Which database to choose highly depends on your application and data types; Do you need to maintain data models? How many concurrent users do you want to support? What is the size and type of objects? How big is your data and what is your growth rate?

 

Amazon Relational Database Service (RDS)

A relational database is a database that organises data into tables( or “relations”) with columns and rows, and unique key, identifying each row.

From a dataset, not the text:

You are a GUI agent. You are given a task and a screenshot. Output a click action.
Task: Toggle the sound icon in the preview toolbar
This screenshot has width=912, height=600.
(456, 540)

Relational Databases provide many benefits:

  • You can run complex queries and have flexible indexing
  • Data duplication is eliminated by design
  • More granular security as the data is split into tables

With Amazon RDS offerings you can start and run your choice of database platform in minutes and be worry free on maintenance and operations overhead; Here are different RDS options from Amazon:

  • Amazon Aurora: MySQL-compatible relational database engine with the simplicity and cost-effectiveness of open source databases and up to five times better performance than MySQL.
  • Amazon RDS for MySQL: A managed MySQL database with full features and capabilities of a MySQL.
  • Amazon RDS for MariaDB: Scalable and resizable managed MariaDB deployments in the cloud.
  • Amazon RDS for PostgreSQL: A full featured PostgreSQL database with all the capabilities of the open source installation.
  • Amazon RDS for Oracle: Deploy multiple editions of Oracle Database in minutes with cost-efficiency and resizable hardware capacity.
  • Amazon RDS for SQL Server: Deploy multiple editions of SQL Server (2008 R2, 2012 and 2014) including ,Web, Standard and Enterprise (2008 R2 and 2012 only for Enterprise).

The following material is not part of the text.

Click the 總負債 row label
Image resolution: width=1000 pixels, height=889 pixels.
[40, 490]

If you need more capacity, you can Scale your Amazon RDS vertically or horizontally:

  • Vertical Scaling: through updating to a larger instance and/or faster storage
  • Horizontal Scaling: You can create read-only replicas of your production and horizontally scale your database. If you want to distribute the load between multiple instances you may need to use  a data partitioning approach in which your application needs to be aware of this configuration type.

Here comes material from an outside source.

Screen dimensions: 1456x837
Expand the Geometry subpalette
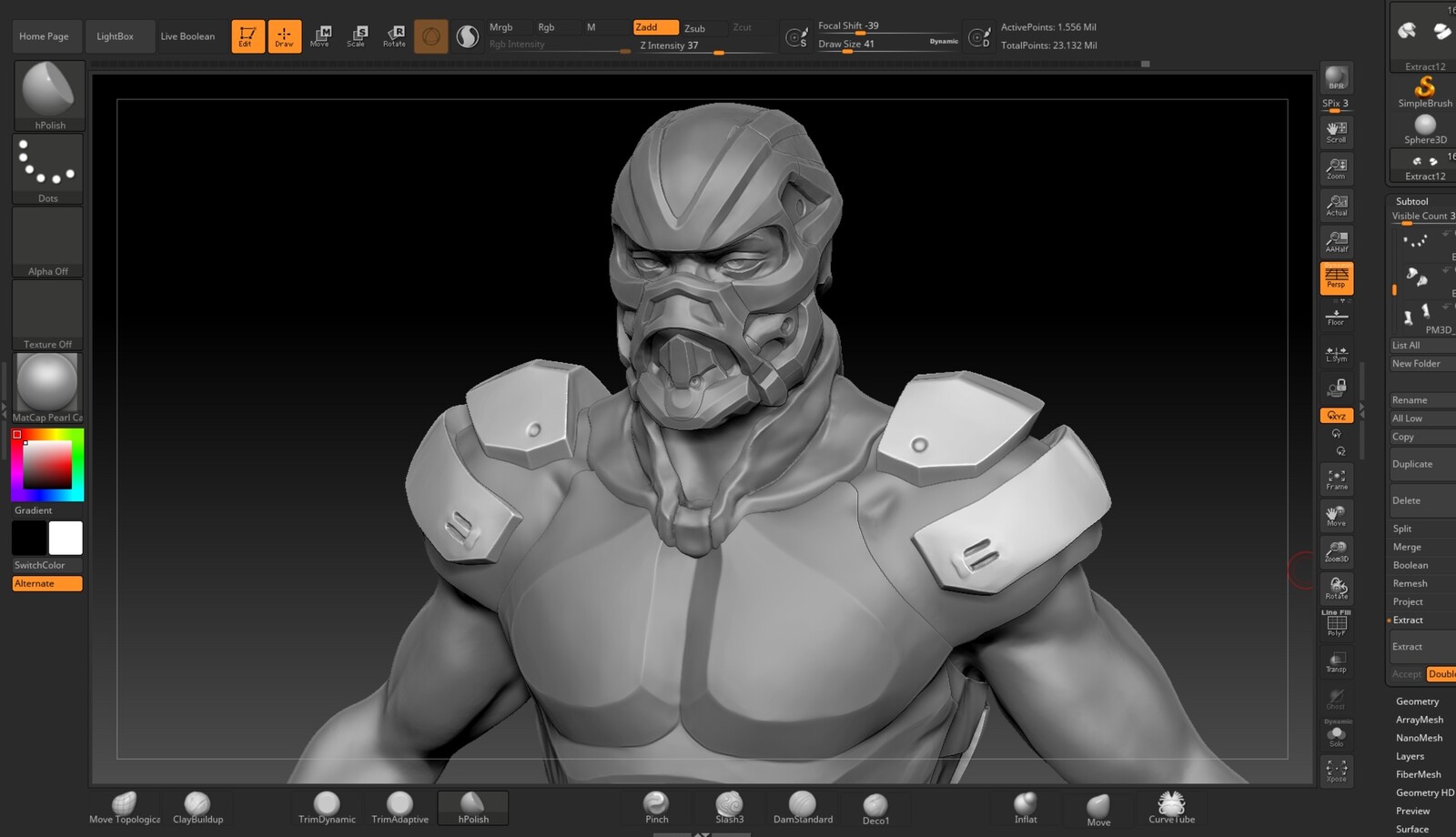click(1417, 701)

All Amazon instances including databases are running on a highly available and durable infrastructure; If you want to achieve higher availability at data centre level you can run your database under Amazon RDS Multi-AZ deployment which creates a synchronous instance of your production database to another availability zone (in the same region) as a standby version. Amazon automatically failover to this standby instance should your primary database experience an outage.

 

Amazon NoSQL database (Dynamo DB)

NoSQL is a type of database that doesn’t use relational tables as you see in relational databases. NoSQL databases are mainly used in big data and real-time web applications. In NoSQL databases, you can use a variety of data models, like Key-Value pairs, graphs … .

Comparing with RDS here are some benefits of using NoSQL databases:

  • Can handle Large volumes of structured, semi-structured and unstructured data
  • Can be easily designed and deployed as there can be no structure in the data
  • Low latency and high performance of accessing larger data types (Document and Key-Value store)
  • Highly scalable through horizontal scaling

Amazon DynamoDB is a fully managed NoSQL database offering from Amazon that can provide all the benefits of NoSQL database in a fully managed service that is flexible, fast and scalable.

Scalability of a NoSQL database is achieved through data partitioning that can scale the read/write capacity by adding more instances horizontally. The Amazon DynamoDB scalability is built-in to the service and will grow based on you database load.

The high availability of Amazon DynamoDB is achieved through synchronisation of data replicas across three facilities in an AWS region.

 

Data Warehouse

Data Warehouse is a type of database that is used for data analysis and reporting on the larger amount of data. Data Warehouse is a core component of business intelligence which collects and integrates data from different sources in business, for example, IT, Sales, Marketing, etc and provides the required data for your reporting service.

Data warehouse system collects and process data from multiple sources, so in most situation the rate of data growths and the need for scaling the server is unavoidable. As the data warehouse is relational by nature the scalability process would be a complicated and costly task.

Amazon Redshift is a fully managed data warehouse system which removes all the pains of maintaining an in-house data warehouse system.

Here are some features/benefits of using Amazon Redshift:

  • It is Fast: Optimised for data warehouse by utilising parallel processing architecture, reduce the required I/O for queries with data compression, zone maps …
  • It is Scalable: If you need to add more nodes or increase capacity it’s a matter of a few clicks. your database will be in read-only mode during the upgrade and you have your new data warehouse server with more capacity.
  • It is Cheap: Ther is no upfront cost and you just pay for the resources / Instances that you use.
  • It is Fully managed: It means it is easy to start, operate and maintain. Built-in fault tolerance and automated backup give you a complete peace of mind.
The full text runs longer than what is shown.